● What you are asked to do
Copy the data word for word, starting with the line that contains "The width and height of the screenshot is (640, 640)." and continuing through the last line of the data.

■ ■ ■

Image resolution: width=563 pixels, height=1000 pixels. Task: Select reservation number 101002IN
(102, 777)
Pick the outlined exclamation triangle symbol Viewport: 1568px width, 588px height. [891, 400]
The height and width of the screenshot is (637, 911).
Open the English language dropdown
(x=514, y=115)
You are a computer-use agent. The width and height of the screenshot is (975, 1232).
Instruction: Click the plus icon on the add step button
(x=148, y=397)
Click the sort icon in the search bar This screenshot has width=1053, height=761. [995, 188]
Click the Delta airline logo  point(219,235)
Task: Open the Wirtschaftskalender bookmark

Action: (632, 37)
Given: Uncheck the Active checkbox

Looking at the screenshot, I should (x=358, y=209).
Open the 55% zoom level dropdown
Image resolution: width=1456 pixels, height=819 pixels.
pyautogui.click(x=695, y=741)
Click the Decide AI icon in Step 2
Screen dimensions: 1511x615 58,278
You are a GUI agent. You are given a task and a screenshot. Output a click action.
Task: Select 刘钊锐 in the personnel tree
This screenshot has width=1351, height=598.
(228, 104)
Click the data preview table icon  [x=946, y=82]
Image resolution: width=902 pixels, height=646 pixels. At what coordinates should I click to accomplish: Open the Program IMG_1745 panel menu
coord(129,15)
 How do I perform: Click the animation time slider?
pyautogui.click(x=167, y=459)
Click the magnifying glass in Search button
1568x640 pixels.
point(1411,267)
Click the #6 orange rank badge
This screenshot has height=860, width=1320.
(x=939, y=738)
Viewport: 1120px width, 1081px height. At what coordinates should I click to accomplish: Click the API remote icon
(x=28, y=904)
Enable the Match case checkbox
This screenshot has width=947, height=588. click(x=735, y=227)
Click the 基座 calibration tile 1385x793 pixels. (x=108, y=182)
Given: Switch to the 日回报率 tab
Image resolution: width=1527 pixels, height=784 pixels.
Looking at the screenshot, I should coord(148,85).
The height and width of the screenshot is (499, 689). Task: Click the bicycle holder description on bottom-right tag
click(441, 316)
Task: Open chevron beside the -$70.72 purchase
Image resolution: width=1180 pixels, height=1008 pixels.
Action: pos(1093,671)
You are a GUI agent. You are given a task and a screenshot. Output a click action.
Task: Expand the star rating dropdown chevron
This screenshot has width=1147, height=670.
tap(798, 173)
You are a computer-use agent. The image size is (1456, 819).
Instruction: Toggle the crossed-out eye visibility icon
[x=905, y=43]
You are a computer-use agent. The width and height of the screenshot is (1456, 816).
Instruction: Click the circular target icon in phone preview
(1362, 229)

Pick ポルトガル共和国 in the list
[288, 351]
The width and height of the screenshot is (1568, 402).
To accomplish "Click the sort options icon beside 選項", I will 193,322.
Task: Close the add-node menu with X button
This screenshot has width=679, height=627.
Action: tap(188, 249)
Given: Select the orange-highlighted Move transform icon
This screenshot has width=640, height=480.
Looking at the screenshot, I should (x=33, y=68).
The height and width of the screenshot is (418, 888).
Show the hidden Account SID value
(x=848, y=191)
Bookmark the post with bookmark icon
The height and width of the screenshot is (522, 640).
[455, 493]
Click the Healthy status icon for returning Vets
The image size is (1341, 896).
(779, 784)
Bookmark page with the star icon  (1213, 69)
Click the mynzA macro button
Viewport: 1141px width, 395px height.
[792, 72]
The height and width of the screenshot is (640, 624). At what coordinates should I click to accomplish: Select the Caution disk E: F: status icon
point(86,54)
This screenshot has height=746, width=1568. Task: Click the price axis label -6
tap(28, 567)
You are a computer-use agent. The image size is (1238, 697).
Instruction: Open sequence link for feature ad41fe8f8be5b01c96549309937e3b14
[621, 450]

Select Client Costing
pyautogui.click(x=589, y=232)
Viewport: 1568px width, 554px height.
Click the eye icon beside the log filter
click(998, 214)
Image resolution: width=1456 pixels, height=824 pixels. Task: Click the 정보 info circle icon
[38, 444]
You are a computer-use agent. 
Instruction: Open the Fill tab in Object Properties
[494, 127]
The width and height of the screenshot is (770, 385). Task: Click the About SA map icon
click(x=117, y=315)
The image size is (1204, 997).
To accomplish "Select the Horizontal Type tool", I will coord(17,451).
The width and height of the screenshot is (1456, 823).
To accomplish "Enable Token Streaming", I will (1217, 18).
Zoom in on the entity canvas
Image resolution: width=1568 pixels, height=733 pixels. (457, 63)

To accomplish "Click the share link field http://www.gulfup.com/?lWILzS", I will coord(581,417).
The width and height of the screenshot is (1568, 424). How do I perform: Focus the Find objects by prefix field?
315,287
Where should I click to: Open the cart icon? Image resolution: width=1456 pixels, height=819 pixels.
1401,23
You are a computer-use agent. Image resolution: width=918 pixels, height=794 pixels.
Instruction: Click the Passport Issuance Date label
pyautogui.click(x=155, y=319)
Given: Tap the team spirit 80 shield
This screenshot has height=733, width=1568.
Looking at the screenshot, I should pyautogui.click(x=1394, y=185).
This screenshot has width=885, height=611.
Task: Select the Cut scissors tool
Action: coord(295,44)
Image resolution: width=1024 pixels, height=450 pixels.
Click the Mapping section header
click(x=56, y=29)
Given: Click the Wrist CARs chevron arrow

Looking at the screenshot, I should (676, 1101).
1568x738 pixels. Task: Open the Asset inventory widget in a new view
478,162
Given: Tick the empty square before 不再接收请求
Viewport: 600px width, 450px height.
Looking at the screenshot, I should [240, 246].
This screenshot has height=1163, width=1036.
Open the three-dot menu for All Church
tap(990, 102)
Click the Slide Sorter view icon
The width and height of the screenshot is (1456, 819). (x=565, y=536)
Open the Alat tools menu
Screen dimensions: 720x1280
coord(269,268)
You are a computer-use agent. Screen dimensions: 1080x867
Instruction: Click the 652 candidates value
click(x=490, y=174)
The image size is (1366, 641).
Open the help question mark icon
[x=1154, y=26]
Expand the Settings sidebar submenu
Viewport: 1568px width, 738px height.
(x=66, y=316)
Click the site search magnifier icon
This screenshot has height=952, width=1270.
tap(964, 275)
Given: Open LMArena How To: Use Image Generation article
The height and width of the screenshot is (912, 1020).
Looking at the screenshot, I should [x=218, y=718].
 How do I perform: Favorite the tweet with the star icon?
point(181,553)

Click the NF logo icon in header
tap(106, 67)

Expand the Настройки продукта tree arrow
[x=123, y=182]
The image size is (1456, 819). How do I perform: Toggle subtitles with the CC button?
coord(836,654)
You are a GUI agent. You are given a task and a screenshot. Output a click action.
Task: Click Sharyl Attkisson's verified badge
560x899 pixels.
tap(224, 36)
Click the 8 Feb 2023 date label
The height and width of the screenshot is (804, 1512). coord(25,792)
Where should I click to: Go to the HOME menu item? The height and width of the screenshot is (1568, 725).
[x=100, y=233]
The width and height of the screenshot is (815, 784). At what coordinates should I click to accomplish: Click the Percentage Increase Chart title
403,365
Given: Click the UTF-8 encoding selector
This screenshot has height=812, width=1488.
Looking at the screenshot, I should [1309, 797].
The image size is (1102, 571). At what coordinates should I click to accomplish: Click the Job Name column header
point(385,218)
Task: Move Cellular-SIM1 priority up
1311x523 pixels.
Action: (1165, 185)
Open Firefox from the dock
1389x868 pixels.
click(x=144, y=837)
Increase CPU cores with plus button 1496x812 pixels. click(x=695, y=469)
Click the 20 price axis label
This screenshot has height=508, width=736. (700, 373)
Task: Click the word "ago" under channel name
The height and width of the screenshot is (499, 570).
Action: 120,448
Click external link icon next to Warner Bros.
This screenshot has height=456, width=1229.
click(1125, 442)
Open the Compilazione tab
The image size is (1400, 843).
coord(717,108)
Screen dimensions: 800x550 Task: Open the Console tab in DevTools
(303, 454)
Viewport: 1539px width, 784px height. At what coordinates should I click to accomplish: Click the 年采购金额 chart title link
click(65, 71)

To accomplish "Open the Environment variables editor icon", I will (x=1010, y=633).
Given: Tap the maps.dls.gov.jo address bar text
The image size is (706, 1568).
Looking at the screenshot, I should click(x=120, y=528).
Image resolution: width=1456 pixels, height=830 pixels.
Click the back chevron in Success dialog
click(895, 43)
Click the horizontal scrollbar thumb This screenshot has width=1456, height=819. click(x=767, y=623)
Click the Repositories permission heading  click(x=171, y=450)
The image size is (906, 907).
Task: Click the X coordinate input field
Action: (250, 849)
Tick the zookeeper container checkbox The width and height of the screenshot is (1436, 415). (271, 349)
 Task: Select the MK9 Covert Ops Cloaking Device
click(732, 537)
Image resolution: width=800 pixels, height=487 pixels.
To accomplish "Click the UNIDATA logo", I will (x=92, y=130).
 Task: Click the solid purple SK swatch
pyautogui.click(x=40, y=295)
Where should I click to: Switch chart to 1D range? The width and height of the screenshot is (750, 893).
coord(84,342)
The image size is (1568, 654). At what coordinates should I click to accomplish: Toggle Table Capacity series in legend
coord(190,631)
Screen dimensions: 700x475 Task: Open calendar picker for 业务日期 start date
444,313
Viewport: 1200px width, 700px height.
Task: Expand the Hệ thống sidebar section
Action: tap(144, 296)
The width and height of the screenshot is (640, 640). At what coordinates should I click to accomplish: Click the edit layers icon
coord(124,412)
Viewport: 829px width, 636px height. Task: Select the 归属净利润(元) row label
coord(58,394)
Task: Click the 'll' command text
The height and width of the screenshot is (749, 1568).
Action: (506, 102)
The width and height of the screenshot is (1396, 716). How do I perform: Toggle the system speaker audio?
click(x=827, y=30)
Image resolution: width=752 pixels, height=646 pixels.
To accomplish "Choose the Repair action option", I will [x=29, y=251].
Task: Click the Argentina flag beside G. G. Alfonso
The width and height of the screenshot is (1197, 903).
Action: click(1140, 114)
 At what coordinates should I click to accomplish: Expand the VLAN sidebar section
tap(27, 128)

■ ■ ■

● Expected answer
The width and height of the screenshot is (640, 640). At what coordinates should I click to accomplish: Click the edit layers icon
coord(124,412)
Viewport: 829px width, 636px height. Task: Select the 归属净利润(元) row label
coord(58,394)
Task: Click the 'll' command text
The height and width of the screenshot is (749, 1568).
Action: (506, 102)
The width and height of the screenshot is (1396, 716). How do I perform: Toggle the system speaker audio?
click(x=827, y=30)
Image resolution: width=752 pixels, height=646 pixels.
To accomplish "Choose the Repair action option", I will [x=29, y=251].
Task: Click the Argentina flag beside G. G. Alfonso
The width and height of the screenshot is (1197, 903).
Action: click(1140, 114)
 At what coordinates should I click to accomplish: Expand the VLAN sidebar section
tap(27, 128)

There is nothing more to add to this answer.